Model pre-training precision database: fp16, fp32, bf16

There is an emerging need to know how a given model was pre-trained: fp16, fp32, bf16. So one won’t try to use fp32-pretrained model in fp16 regime. And most recently we are bombarded with users attempting to use bf16-pretrained (bfloat16!) models under fp16, which is very problematic since fp16 and bf16 numerical ranges don’t overlap too well.

We are discussing adding a new field to :hugs: models that will tell users how it was trained.

Some papers don’t disclose how a model was trained.

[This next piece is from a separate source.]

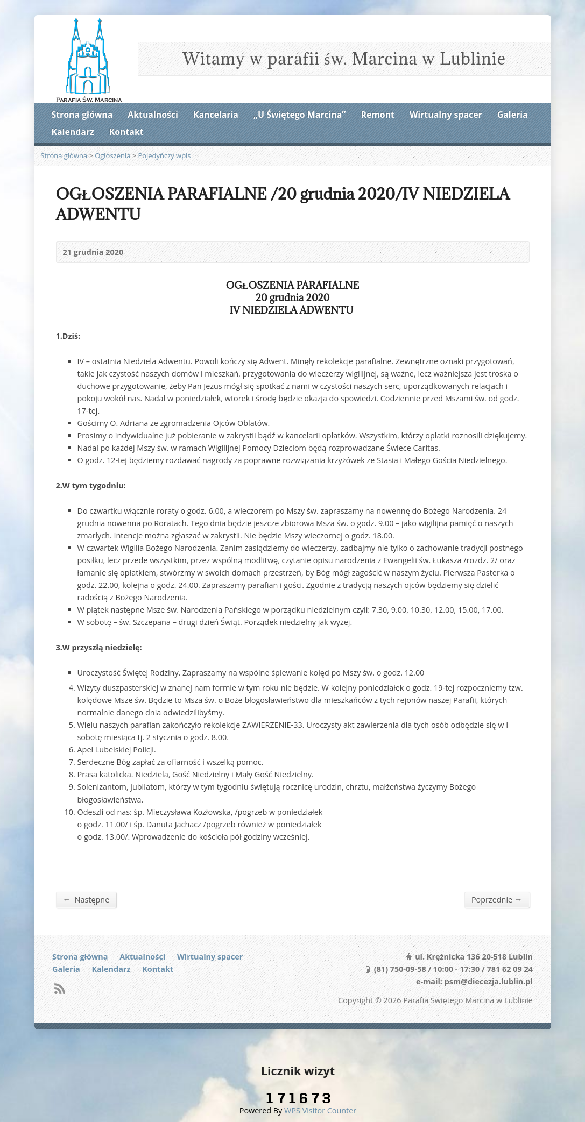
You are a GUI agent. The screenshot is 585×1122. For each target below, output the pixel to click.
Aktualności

So perhaps other ways can be found.

I made this into a wiki post, so if you can help to compile the knowledge base - and you know for sure which mode it belongs too and you can cite a reference - please add an entry below.


  • Let’s focus on official models here - i.e. ones with papers (since some models have hundreds of derived/finetuned checkpoints)
  • One entry per model is enough unless you know that different checkpoints were trained with different precision which is for example the case with EleutherAI/gpt-neo checkpoints (one in bf16 and another in fp32)
  • Typically if a model was trained on TPU v2 or higher it’s almost sure it’s bfloat16.
  • We are looking for definitive data with references where it clearly states how the model was trained. If you are not sure then please don’t add anything.

Thank you!

This is a WIKI post so please add the data directly

Precision of Pre-trained Models (Wiki)

float16 (mixed precision)

  • allenai/longformer - paper, “we employed mixed precision training (floating points 16 and 32) using apex12 to reduce memory consumption and speed-up training. However, we kept the attention computation in fp32 to avoid numerical instability issues.”
  • allenai/led - same as allenai/longformer
  • lvwerra/codeparrot - informed by the creator of the model
  • facebook/m2m100_418M (and others) train info
  • eleutherai/gpt-neox-20b (doesn’t exist yet, but including for the sake of future-proofing) - as shown in the configs. The paper also states that the model was in fp16, see “Appendix B: Full Configuration Details.” Finally, Stella Biderman’s official announcement on Twitter also includes a link to download both “full” weights and “slim” weights which implies mixed precision was used.

bfloat16 (mixed precision)

  • google/mobilebert - paper, “we train IB-BERTLARGE on 256 TPU v3 chips”
  • eleutherai/gpt-neo-1.3b - shown in the config file
  • eleutherai/gpt-j-6b - shown in the GitHub readme
  • google/pegasus-cnn_dailymail - XXX: needs reference
  • google/pegasus-xsum - XXX: needs reference
  • google/mt5 - most likely same as t5
  • t5 - paper “TPU v3 chips”
  • bigscience/T0 and other T0* models (trained on TPUs, confirmed on bigscience slack)

float32 (full precision)

Please keep your comments on topic, it should be easy to start a new thread if you have related questions/issues to discuss.


I’ve updated the listings for EleutherAI models. I decided to include GPT-NeoX 20B in the list for the sake of future-proofing, and so I don’t need to come back and re-document it.

T5 is listed as being trained with mixed precision, but I had a conversation with Colin Raffel today that implies that it was trained in fp32. I will follow up and seek documentation.

1 Like

This was a miscommunication - T5 was trained in mixed precision.

1 Like

Thank you for following through, Stella! That’s very helpful!

Please keep your comments on topic, it should be easy to start a new thread if you have related questions/issues to discuss.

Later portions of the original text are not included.